Die Hauseigentümer müssen eine Heizung bereitstellen und die entsprechenden Investitionen für eine neue Heizungsanlage tätigen.
Eine alte fossile Heizungsanlage durch eine neue fossile Heizungsanlage zu ersetzen, bedarf erheblich weniger Investition als diese durch eine EE-Anlage zu ersetzen.
Der große direkte Vorteil einer EE-Anlage sind die (teilweise erheblich) geringeren Kosten zur Bereitstellung der benötigten Wärmemengen (Heizkosten). Diese Kosten werden aber von den Mietern getragen (egal ob hoch oder niedrig).
Daher entscheiden sich Hauseigentümer i.a.R. für die Variante mit den geringeren Investitionskosten (einfach weil es für die Vermieter [also die Entscheider] die wirtschaftlichere Variante ist.
Dies ist einer der Gründe (es gibt noch eine Reihe weiterer Gründe) weshalb sich Vermieter in den letzten Jahren, fasst nie dafür entschieden haben fossile Anlagen durch EE-Anlagen zu ersetzen.
Diese neuen Anlagen haben eine Lebenszeit von mind. 20 Jahren.
Im Jahr 2040 müssen wir aber unsere Emissionen bereits massiv reduziert haben. Somit müssen die Anlagen erheblich früher ersetzt werden, als es eigentlich erforderlich wäre. Dies führt dazu, dass in Summe mehr Geld investiert werden muss (aber halt erst irgendwann in Zukunft [dessen sind sich die Eigt. i.a.R. nicht bewusst]) & das mehr Arbeit von Fachkräften in Summe erforderlich ist (was ebenfalls eine begrenzte und bereits knappe Ressource ist).
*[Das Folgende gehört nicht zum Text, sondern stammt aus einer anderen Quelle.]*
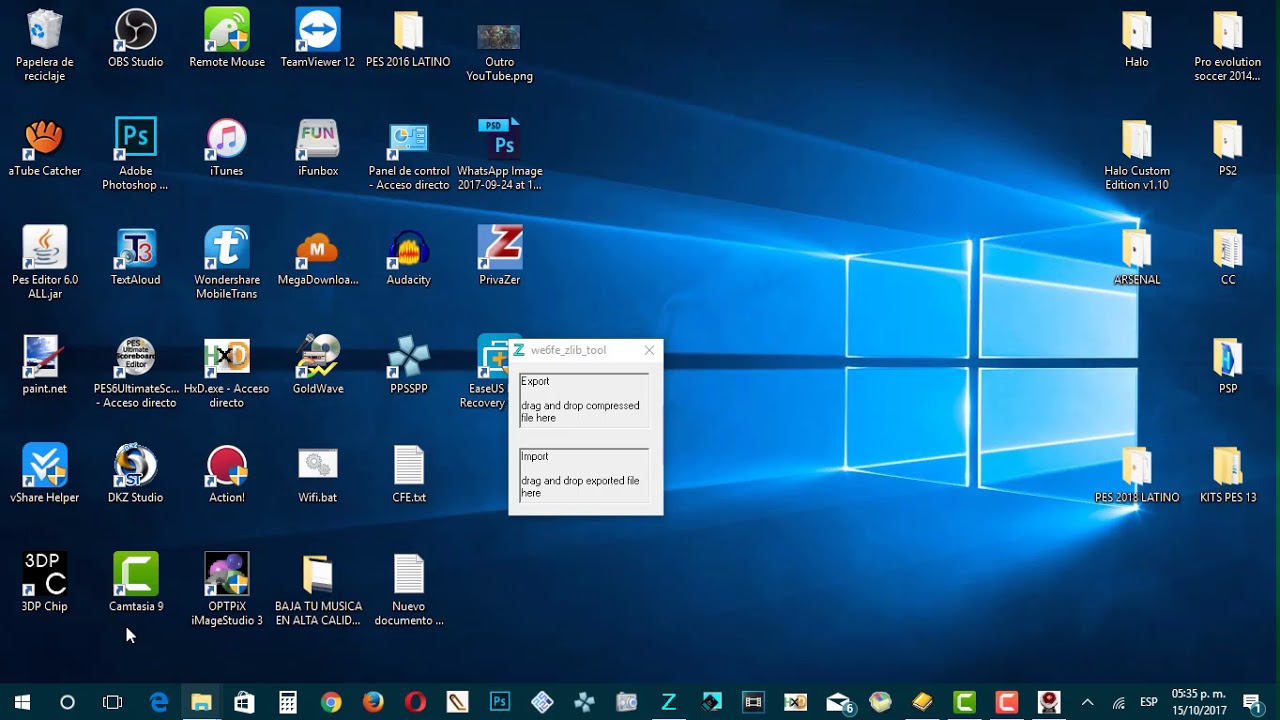Click the Export drop area in zlib tool
This screenshot has width=1280, height=720.
584,400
Im Bereich der kommunalen Liegenschaften ist es ebenfalls ein RIESEN Problem.
Hier ist der Hintergrund aber ein grundsätzlich anderer.
Die Kommunen müssen die Investitionen tragen aber sie bezahlen auch selber die Energiekosten. Somit besteht erst einmal ein Interessenkonflikt.
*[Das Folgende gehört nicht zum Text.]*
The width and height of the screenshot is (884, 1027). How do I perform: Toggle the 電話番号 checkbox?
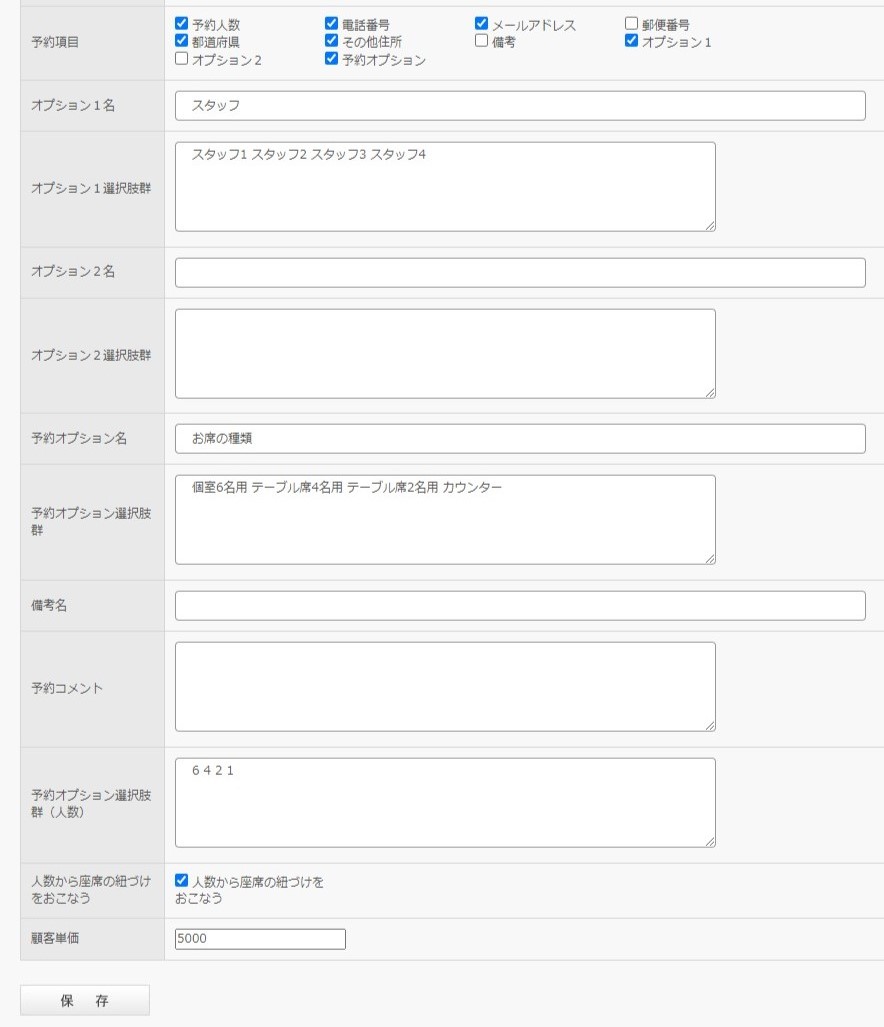(332, 23)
Kommunen haben hier den Impuls ich für ein „weiter so“ zu entscheiden.
Es handelt es sich zwar um die schlechtere Entscheidung, sie sieht aber erst einmal besser aus. Tatsächlich verschiebt sie aber Probleme nach hinten. Kommunale Gebäude sind i.d.R. alt und haben einen schlechten energetischen Zustand. Der Umstieg von einer fossilen Anlage auf ein Wärmepumpensystem, sollte verbunden sein mit weiteren (eigentlich längst überfälligen Maßnahmen [energetische Sanierungsmaßnahmen]).
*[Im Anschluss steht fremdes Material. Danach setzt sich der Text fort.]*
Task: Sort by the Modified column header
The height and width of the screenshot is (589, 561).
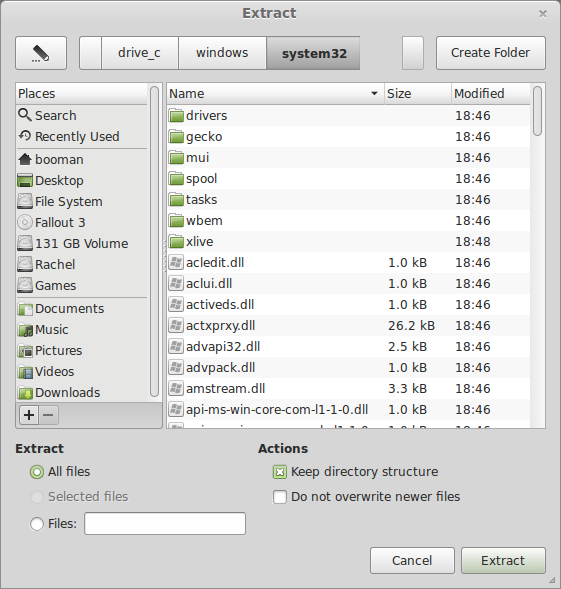Action: click(x=490, y=94)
Dies löst aber einen neuen Rattenschwanz von Problemen aus.
Für den Austausch eines alten Gaskessels durch einen neuen Kessel benötigt die Kommune einen Mitarbeiter welcher ca. 20-35h Arbeit investiert (i.d.R. ein Techniker oder ein SHK-Meister). Für den „ordentlichen“ Austausch mit einer Wärmepumpe ist von mehr Personen, mit höherer Qualifikation, Einsatz erforderlich (Hochbau, Elektro, Schadstoffe). Hier kommen in Summe mehrere hundert Arbeitsstunden zusammen. Es müssen mehr Gewerke koordiniert werden. Dazu kommt dass diese Maßnahmen oft nicht „im laufenden Betrieb“ durchgeführt werden können (was wieder weitere Rattenschwänze auslöst).
Auch wenn sich eine Kommune für mehr Klimaschutz entscheidet, die erforderlichen Ressourcen um diese Beschlüsse umzusetzen werden nicht oder nur sehr schleppend bereitgestellt. Die Mitarbeiter sind oft maximal unerfahren mit EE. Dass auch die kommunalen Gebäude mal eine Beheizung benötigen, welche mit den Klimaschutzzielen vereinbar ist wurde tatsächlich bis vor 2-3 Jahren einfach ignoriert (ein Thema mit dem keiner einen Blumentopf gewinnen konnte, daher lieber wegsehen und den Mund halten).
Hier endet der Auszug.